Defendant was indicted in three counts for various crimes in connection with comments he posted on his own and a police department Facebook accounts threatening violence towards the police and a municipal court judge. Although with the consent of both parties defendant was initially found incompetent to stand trial,1months later he was deemed competent by a different judge after another court-ordered evaluation.

3 On December 23, 2015, defense counsel put the following comments on the record regarding a potential plea agreement, which were agreed to by the State

the State offered Mr. Sooy, if we were not to do any of the [m]otions, the offer was probation, where the defense could argue for one-year probation, the State could argue for up to five years probation. If the [m]otions were filed and unsuccessful, the State was going to offer four years probation.2

Defendant nonetheless pursued an unsuccessful motion to dismiss the indictment. He also appealed the denial of his admission to PTI. Defense counsel stated at the beginning of the hearing that defendant was accepted by the PTI director. Later in the hearing, the prosecutor stated that the director rejected defendant's application. The court does not mention in its reasons the posture of the PTI director.

Defendant raises the following issue on appeal

POINT I: THE TRIAL COURT ERRED IN FINDING THE STATE'S DENIAL OF DEFENDANT'S APPLICATION FOR PRE-TRIAL INTERVENTION WAS NOT A PATENT AND GROSS ABUSE OF DISCRETION.

In defendant's appellate procedural history, he indicates again that he was accepted by the PTI director. In its appellate brief, the State adopts the defense procedural history as written. We have not been provided with a copy of the PTI director's written decision. SeeN.J.S.A. 2C:43-12(c) (requiring that all decisions by directors or prosecutors be written); see alsoState v. Nwobu, 139 N.J. 236, 246 (1995). The prosecutor states that he filed a written objection to defendant's admission to PTI by way of a "brief" dated January 21, 2015. We have not been provided with this document either.
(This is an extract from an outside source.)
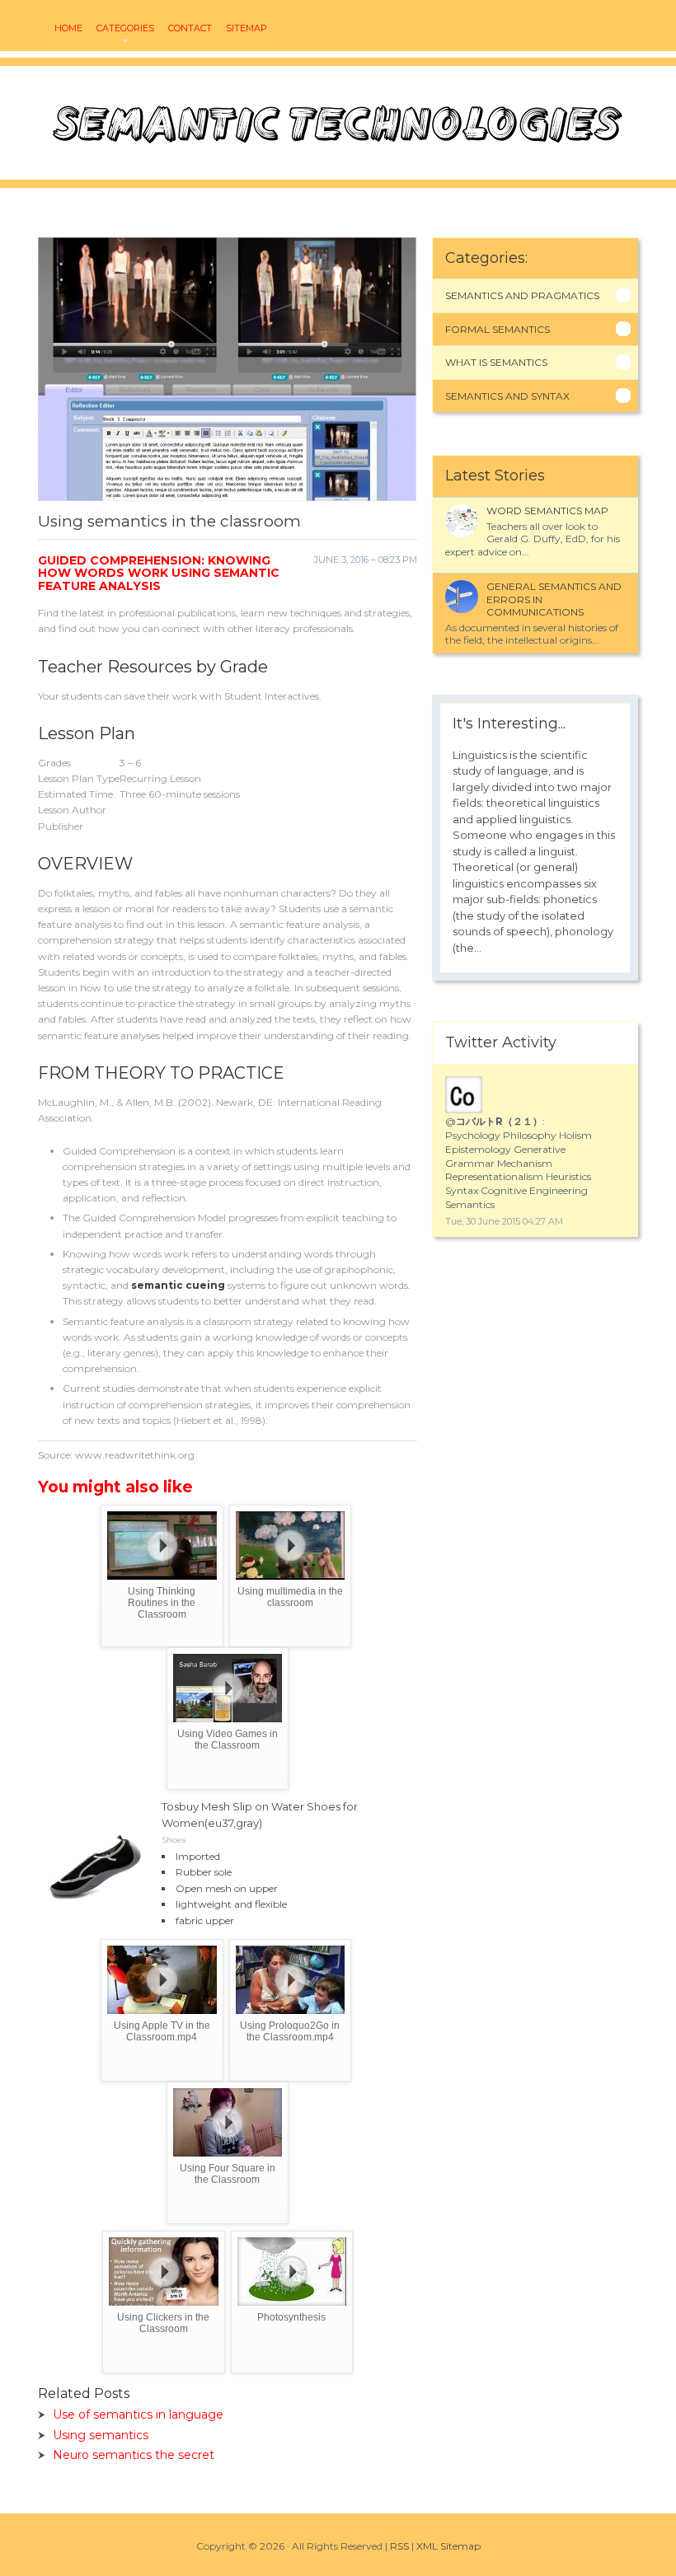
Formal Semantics (497, 329)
It is appellant's obligation to include these documents. See R.2:6-1(a)(1)(I) (stating the appendix must contain "such other parts of the record, excluding the stenographic transcript, as are essential to the proper consideration of the issues").

Without the written decisions from the PTI director and prosecutor, we cannot properly evaluate the judge's decision that defendant's rejection from the PTI program was not an abuse of prosecutorial discretion. We therefore dismiss this appeal.

Dismissed.

1 We were not furnished with a transcript of this proceeding.

2 We note that a plea agreement to a specific agreed-upon, non-mandatory sentence is not permitted. State v. Hess, 207 N.J. 123, 151 (2011). Defense counsel argued for one year of probation. The prosecutor stated that "this was a negotiated [p]lea [a]greement, in which both parties agreed to four years of probation. . . . This is the first time the State's been given any notice that the defendant is now requesting a lesser sentence. It's the State's position that the four years of probation was the negotiated [p]lea, and he should be sentenced to that today." Although the court did properly consider a lesser sentence before imposing four years of probation, we think it appropriate to point out the State's mistaken claim regarding "negotiated" sentences.